3 Group saw “solid improvements” in its operating results for 2011 in all markets except Australia, according to figures released by parent Hutchison Whampoa.

The conglomerate is also optimistic about 3’s performance moving forward, stating that “despite Europe being affected by economic and financial uncertainties, 3 Group has maintained its growth momentum in the smartphone and mobile broadband market segments this year and will make an improved earnings contribution to [Hutchison’s] results in 2012.”

3 Group reported total revenue of HKD74.29 billion (US$9.6 billion), a 16 percent year-on-year increase. EBIT of HKD1.48 billion marks the second year of positive results at this level, although it was 49 percent down compared with 2010 due to lower one-off gains being recognised by operating units in the UK and Italy.

The company’s registered 3G customer base increased by 7 percent during the period, and currently totals more than 31.6 million customers.

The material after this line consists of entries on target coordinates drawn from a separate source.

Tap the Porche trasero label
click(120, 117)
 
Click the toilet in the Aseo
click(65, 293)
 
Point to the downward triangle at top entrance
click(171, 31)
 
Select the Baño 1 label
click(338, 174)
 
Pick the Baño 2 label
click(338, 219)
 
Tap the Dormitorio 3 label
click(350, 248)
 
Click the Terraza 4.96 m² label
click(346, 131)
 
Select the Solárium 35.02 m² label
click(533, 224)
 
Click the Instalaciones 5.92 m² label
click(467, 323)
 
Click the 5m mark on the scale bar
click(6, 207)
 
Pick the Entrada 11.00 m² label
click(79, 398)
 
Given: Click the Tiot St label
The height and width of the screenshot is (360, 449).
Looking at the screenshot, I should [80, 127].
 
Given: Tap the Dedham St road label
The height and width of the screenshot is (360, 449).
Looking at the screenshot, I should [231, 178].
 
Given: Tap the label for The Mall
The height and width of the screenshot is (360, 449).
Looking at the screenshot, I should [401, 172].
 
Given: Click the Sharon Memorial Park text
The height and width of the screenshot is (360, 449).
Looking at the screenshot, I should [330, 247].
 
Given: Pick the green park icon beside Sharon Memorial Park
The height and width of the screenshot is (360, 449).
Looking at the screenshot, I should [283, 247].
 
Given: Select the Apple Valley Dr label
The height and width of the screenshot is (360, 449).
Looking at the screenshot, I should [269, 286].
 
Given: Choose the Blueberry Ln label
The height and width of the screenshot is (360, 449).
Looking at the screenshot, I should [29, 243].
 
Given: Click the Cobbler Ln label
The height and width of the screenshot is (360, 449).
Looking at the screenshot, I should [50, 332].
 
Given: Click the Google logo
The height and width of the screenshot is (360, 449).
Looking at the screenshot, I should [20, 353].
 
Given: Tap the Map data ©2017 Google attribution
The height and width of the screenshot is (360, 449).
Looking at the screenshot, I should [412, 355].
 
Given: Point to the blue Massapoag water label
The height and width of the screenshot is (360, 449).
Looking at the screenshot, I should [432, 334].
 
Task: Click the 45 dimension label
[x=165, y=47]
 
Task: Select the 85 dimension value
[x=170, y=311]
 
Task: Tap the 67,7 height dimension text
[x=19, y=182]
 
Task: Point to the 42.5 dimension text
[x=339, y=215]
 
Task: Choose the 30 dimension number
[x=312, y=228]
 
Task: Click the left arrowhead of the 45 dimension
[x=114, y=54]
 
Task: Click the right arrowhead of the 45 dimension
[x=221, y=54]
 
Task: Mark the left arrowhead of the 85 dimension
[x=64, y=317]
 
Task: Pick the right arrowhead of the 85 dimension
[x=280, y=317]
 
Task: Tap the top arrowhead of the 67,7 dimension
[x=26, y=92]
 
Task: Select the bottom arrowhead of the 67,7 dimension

Hutchison’s Australian business suffered during the first half of 2011 as a result of network performance issue, with the company having “invested a significant amount” to drive network improvement plans at this unit. It said that there will be a focus on improving the financial performance for this business in 2012.

The company also saw a one-time write-off of HKD1.3 billion as the result of a revaluation of the asset base at 3 UK, following a network integration programme.

It also noted that it is still awaiting regulatory approval for a plan to acquire Orange Austria, a deal which was this week reported to be facing some hurdles.